Immer wieder erreichen uns Zusendungen von ARCD-Mitgliedern, in denen sie ihre Erlebnisse in der Welt der Mobilität schildern. An dieser Stelle möchten wir unseren Clubmitgliedern eine Möglichkeit bieten, von ihren Erfahrungen zu berichten und andere Clubmitglieder daran teilhaben zu lassen. Otto Henn ist seit über 60 Jahren ARCD-Mitglied und hat mit seiner Tochter eine Reise im Fiat 500e von Göttingen nach Dunkerque, der nördlichsten Stadt Frankreichs, unternommen. Hier erzählt Dr. Martina Henn-Sax von ihrer etwa 625 Kilometer langen Tour mit dem E-Auto.
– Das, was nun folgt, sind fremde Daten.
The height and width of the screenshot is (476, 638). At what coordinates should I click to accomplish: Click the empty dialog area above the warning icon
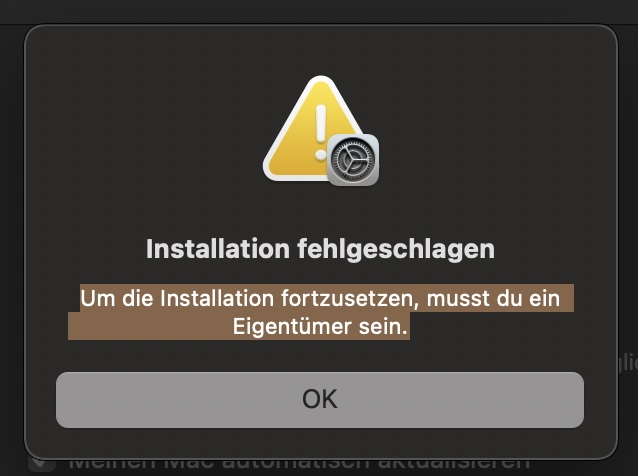tap(321, 51)
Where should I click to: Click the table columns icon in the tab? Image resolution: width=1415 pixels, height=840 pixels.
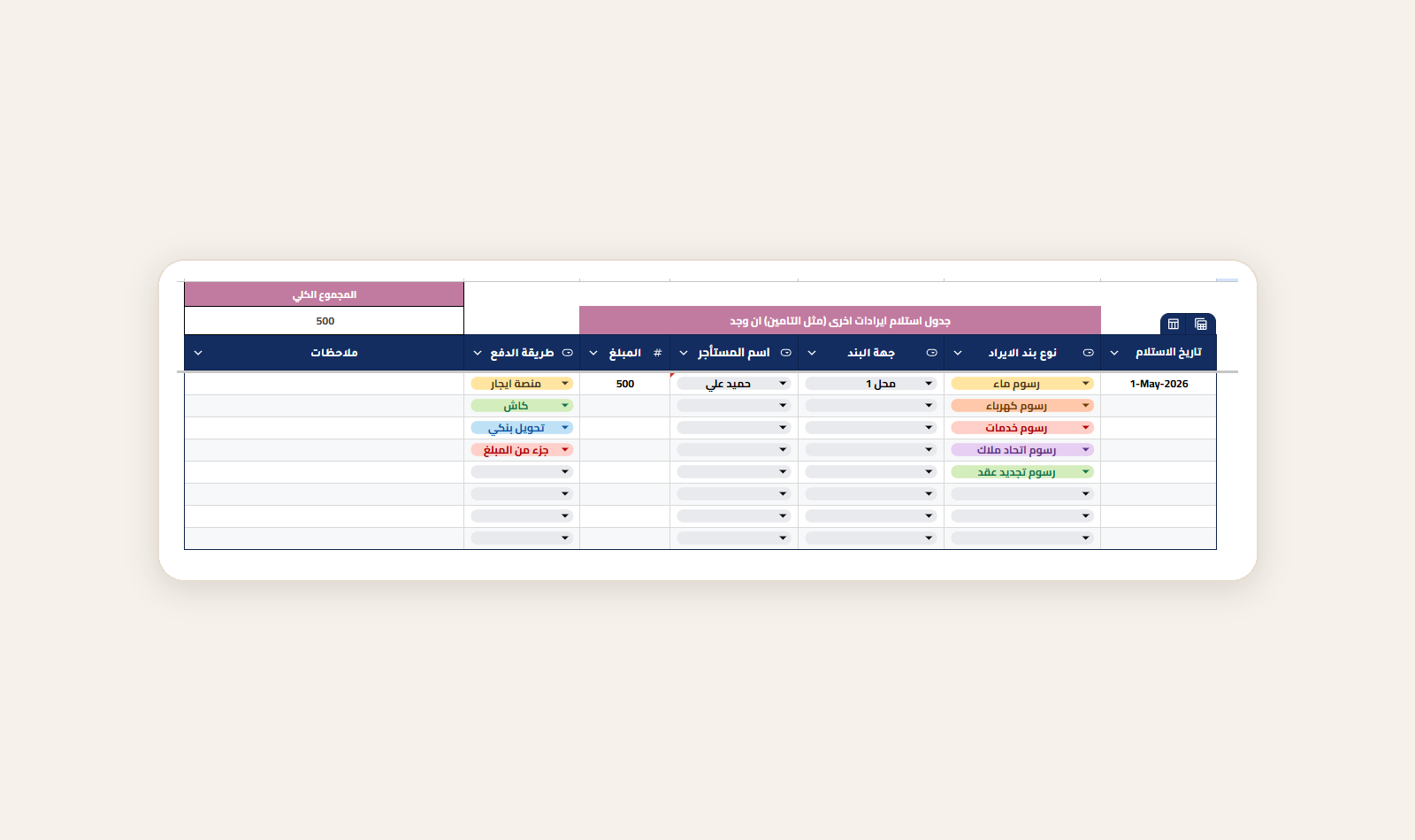pos(1174,325)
Der Fiat 500e hat eine Reichweite von 250 Kilometern, vorausgesetzt es ist warm und ich fahre im Sherpa-Modus. Meine Reise kalkuliere ich trotzdem mit 250 Kilometern Reichweite. Auf der Strecke von Göttingen nach Dunkerque wären drei Ladevorgänge nötig: Kein Problem, das Plus von dreimal 30 Minuten kann mit Kaffeestopps und Mittagspause gut getimed werden.
Der 500e ist über die heimische Fotovoltaik auf 100 Prozent geladen, als ich um 7.30 Uhr losfahre – in den Stau. Nach 25 Extraminuten hole ich meinen Vater (drei Kilometer Luftlinie) ab.
Der Plan: Maximal 130 km/h auf der Autobahn und in Erwitte (NRW) das erste Mal laden. „Chargemap“ hat das ermittelt. Ich schaffe es aber nicht bis nach Erwitte. Stau und Baustellen auf der A7 und A44 gestalten die Fahrt ungleichmäßig, die Batterie wird leergesaugt. Beschleunigen, Fenster vom Beschlagen retten – außerdem ist meine Blase ein bisschen im Stress. Ob es in Erwitte tatsächlich die versprochenen Kundentoiletten bei dm gibt? Ich will mich nicht darauf verlassen und fahre in Biggenkopf Nord (Diemelstadt) nach knapp 100 Kilometern zum ersten Mal zum Laden raus.
Laden über eine App
Schnell eine App installiert, die EON-RFID-Karte besitze ich noch nicht. 30 Minuten Ladezeit überbrücken wir bei einem gemütlichen Kaffee. Mit 89 Prozent Ladestatus geht es weiter. Duisburg ist das nächste Zwischenziel. Während mein Vater stolz erzählt, wie fit er mit seinen 85 noch ist, schwindet die Batterieleistung. Bei Unna sind wir bei 40 Prozent. Mir ist mulmig bei dem Gedanken, mit einer fast leeren Batterie durch das Ruhrgebiet zu fahren, wo Staus und unklare Ladesäulen-Situationen drohen.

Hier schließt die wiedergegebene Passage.